The Mom: “I can’t gain weight. You know this! I am tiny! There is nothing I can do about it!”
Me: “Remember your friend who tried to help me after the Crohn’s flare and I had to gain ten pounds? What did she say? Milkshake at dinner.”
The Mom: “I will certainly not be drinking a glass of milk. Disgusting.”
Me: “Potato chips, more ice cream. Watch a dieting show and eat whatever they’re eating!”
The Mom scowled at me, but I was not about to be chastened. For my entire life she’d been telling me what to eat, how to take care of myself, and there she was, completely unwilling to even make an effort.
But I have three weeks at home in August, and we’re going to be doing some eating whilst I’m there. My pot belly and I are up for it. And to ensure I don’t buckle and weaken in my resolve, I gave her the ultimate threat.
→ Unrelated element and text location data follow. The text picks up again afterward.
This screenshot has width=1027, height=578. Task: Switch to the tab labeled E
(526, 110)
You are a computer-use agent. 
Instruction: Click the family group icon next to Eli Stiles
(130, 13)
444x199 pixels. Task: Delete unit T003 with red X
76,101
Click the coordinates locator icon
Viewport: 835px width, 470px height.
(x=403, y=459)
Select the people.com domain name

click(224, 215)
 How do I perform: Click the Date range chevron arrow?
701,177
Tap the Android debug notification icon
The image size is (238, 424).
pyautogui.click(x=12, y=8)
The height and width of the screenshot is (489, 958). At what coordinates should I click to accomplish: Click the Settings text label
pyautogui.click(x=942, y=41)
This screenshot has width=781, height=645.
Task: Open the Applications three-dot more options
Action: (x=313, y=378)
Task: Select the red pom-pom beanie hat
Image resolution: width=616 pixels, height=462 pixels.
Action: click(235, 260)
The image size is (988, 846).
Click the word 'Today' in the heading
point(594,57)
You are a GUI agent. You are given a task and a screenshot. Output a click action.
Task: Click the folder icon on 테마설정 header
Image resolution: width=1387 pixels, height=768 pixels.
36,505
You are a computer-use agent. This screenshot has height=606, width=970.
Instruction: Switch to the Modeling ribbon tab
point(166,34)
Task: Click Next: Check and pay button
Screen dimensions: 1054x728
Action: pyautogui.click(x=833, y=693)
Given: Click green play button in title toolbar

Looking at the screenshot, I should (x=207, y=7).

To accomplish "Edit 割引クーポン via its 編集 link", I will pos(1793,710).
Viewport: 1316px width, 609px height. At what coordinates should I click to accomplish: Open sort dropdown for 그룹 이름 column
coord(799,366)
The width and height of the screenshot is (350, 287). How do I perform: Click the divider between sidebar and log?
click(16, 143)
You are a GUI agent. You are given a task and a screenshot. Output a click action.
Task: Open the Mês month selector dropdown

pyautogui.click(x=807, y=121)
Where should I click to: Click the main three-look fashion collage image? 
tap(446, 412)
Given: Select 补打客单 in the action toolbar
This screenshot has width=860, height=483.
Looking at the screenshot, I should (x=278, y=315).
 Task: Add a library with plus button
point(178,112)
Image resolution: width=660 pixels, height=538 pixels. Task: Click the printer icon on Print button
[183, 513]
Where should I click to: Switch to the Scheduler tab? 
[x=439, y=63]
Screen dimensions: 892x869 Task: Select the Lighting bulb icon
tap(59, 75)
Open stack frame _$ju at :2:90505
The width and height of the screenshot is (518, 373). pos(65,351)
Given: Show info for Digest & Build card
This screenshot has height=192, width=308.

I said if she didn’t work harder that I was going to tell the other two.
Because I’m kind of the one The Mom does stupid things with. We both enjoy it, and I’d say it keeps us out of trouble, but quite frankly it’s mostly about getting into trouble. L’il Sis and Crazy D are miles more sensible than I am, and I’m worse with The Mom around to egg me on.
If you really want to lay down the law in our family, you get L’il Sis or Crazy D on it. If you want to have a hilarious afternoon that gets put in a book, you hang out with The Mom and I of an afternoon.
When I told her she gasped.
“You wouldn’t,” she said.
I narrowed my eyes.
“Try me,” I said.
I shall report back on her progress when I’m home in August.